Darius Knight has hit out after suffering the heartbreak of missing out on a place at a home Olympic Games this summer.

On Tuesday, The British table tennis association named Paul Drinkhall as the man to take the only male home nation individual place at the London Games, with Drinkhall, Andrew Baggaley and Liam Pitchford nominated for the team event - with Knight, who moved to Austria last year to improve his Olympic chances, a reserve.

It means he will train with the team and practice with them in the lead up to their competition but will not actually take part unless one of the top three gets injured.

Knight is ranked number three in England and won both senior men’s doubles and mixed doubles titles at the English Championships in March, where he also reached the singles semi-finals, and was one of only two English players to make it to the last 32 of the European Championships in October.

But, despite his form at the turn of the year, he was left out of the four-man team that went to the World Team Table Tennis Championship in March and was not among the players sent to the final Olympic qualification events in Doha and Luxembourg earlier this month selected by coach Jia Yi Liu.

"Since I've been in Austria I've been treated as a outcast," said Knight, who has featured heavily in Olympic themed Coca Cola adverts in the past year.

"My team-mates have been in Germany or Italy, leaving me no option but to head to Austria for better practice with established international players, but, because of this, I've been ostracised.

"It's been quite tough and I have not been treated very fairly.
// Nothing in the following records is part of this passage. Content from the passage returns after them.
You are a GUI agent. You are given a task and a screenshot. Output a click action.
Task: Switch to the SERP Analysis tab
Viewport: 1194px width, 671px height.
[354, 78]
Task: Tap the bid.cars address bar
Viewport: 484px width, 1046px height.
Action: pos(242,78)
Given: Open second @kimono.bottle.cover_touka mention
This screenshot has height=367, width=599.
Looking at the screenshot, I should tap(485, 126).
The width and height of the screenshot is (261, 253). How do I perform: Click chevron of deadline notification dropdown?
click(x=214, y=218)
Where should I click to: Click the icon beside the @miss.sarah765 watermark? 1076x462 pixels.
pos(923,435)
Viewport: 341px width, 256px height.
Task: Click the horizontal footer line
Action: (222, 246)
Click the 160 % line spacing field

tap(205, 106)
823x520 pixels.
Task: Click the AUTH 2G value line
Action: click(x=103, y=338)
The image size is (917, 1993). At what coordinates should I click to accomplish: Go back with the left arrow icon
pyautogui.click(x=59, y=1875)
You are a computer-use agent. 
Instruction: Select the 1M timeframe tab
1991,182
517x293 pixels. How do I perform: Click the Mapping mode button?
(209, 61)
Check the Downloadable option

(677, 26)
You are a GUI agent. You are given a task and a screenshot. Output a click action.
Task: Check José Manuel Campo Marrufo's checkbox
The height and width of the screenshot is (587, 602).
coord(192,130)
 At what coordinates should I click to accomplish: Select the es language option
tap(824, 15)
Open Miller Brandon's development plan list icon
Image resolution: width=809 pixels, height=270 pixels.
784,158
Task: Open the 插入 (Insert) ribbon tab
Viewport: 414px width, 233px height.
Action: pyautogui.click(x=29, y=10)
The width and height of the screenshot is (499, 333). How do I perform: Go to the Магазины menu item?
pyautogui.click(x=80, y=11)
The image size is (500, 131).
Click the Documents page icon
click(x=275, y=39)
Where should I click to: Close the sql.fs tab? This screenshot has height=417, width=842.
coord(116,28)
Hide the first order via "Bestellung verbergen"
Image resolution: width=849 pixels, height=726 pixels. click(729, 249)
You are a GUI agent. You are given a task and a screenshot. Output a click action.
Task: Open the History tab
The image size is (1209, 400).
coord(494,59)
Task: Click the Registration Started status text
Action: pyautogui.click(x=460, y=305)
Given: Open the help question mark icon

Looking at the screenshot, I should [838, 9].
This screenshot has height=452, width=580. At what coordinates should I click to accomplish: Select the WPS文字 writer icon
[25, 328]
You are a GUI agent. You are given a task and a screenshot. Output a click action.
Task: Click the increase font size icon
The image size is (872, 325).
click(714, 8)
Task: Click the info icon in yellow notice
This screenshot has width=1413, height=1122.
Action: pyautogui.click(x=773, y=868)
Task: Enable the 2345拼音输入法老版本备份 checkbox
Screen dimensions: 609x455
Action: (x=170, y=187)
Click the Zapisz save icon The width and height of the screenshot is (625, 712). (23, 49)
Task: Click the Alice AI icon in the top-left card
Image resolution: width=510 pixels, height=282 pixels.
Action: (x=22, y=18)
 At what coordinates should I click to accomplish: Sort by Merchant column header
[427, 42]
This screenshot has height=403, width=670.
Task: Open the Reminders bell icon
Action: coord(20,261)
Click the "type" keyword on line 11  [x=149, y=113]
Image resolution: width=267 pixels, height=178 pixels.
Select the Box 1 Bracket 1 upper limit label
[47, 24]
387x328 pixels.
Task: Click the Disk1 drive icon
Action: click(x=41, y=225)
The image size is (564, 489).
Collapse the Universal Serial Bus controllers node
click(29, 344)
"I have been sitting on the bench when I was in good form and ranked number two at the competition among a group of four players but treated as a number four.

"In one match the coach wrote down the wrong name on the team sheet, I got up to play as expected but the coach had made an error and robbed me of my chance to gain crucial ranking points.

"This has never happened to me in my career but for it to happen at such a crucial time when selection was still being finalised left me with a bitter taste and begs the question how can an error of that magnitude be made in professional sport in the European Championships?

"I was the only player by right to qualify for the pro tour finals in London in November but prior to them I was banned from the training hall for two weeks for talking during warm up - everyone talks during warm up.

"How are you supposed to perform to your highest standard if you haven't trained for two weeks - yet again I feel the decision was personal.

"My results and overall performance up to the three big events leading up to selection were arguably top two, definitely top four.

"No one qualified for the pro tour finals except me which measures consistency over the season and I was one of two British players to reach the last 32 of the Europeans.

"But, since then, I have had no opportunities to carry on progressing.

"The coach's constant negative attitude towards me is no help in my quest to succeed and has stopped my progress.

"If something isn't right I will speak my mind, I am not doing it to argue I am just trying to fight for what's right.

"I am 22 and I'm the one that holds the bat in the match and I have to practice in the way that is best for me - I know what I need to do to prepare right."